Какое там — «ею ты любим»… Но Жуковский очень хорошо умел себя успокаивать стихами. А впрочем, что ему еще оставалось, бедолаге, если та, которую он любил «как жизнь», в 1817 году стала женой другого?
Каков же он был, супруг Маши Протасовой? Как они смотрелись вместе?
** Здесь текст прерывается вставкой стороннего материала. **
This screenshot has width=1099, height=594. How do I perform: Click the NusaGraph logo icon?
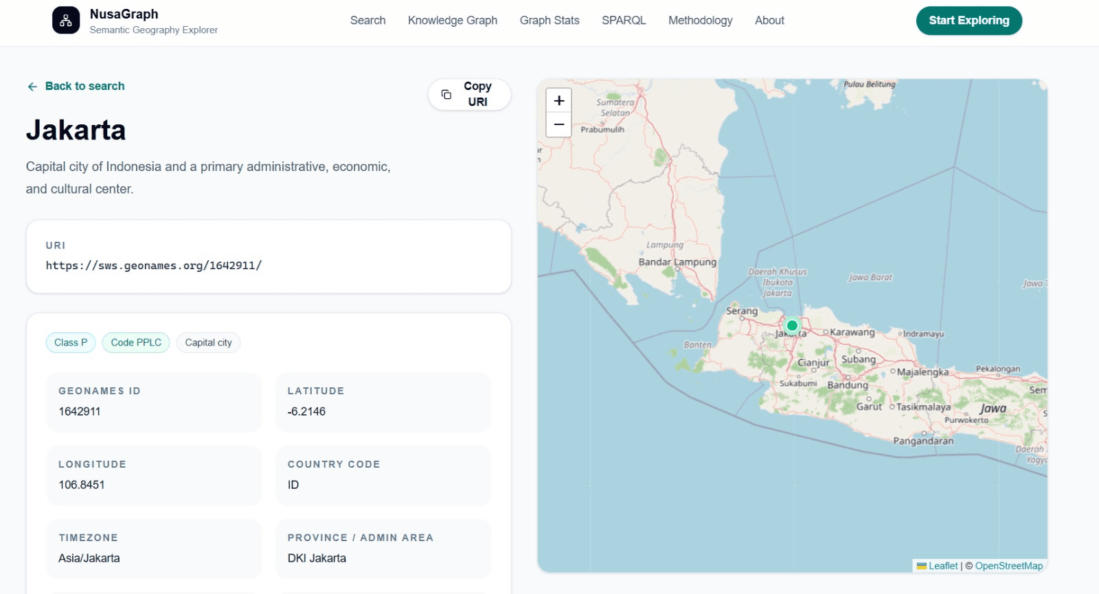66,21
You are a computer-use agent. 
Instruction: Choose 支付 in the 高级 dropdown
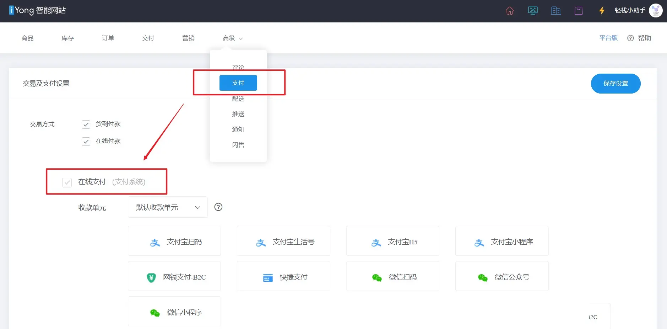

Примерно в это время в Дерпте проездом побывал известный злоехидец того времени — и при этом умнейший человек! — по имени Феликс Вигель. Симпатии его обычно бывали привлечены к мужчинам (таков уж он был, Вигель!), и нужно было оказаться воистину незаурядной женщиной, чтобы заслужить такой отзыв, какой Феликс Феликсович оставил о Маше:
«Я не могу здесь умолчать о впечатлении, которое сделала на меня Мария Андреевна Мойер… Она была совсем не красавица, разбирая черты ее, я находил даже, что она более дурна; но во всем существе ее, в голосе, во взгляде было нечто неизъяснимо-обворожительное. В ее улыбке не было ничего ни радостного, ни грустного, а что-то покорное. С большим умом и сведениями соединяла она необыкновенную скромность и смирение. Начиная с ее имени, все в ней было просто, естественно и в то же время восхитительно. Других женщин, которые нравятся, кажется, взял бы да и расцеловал, а находясь с такими, как она, все хочется пасть к ногам их. Ну, что она была как будто не от мира сего… И это совершенство сделалось добычей дюжего немца, правда, доброго, честного и ученого, который всемерно старался сделать ее счастливой, но успевал ли? В этом позволю я себе сомневаться. Смотреть на сей неравный союз было мне нестерпимо… Эту элегию никак не умел я приладить к холодной диссертации».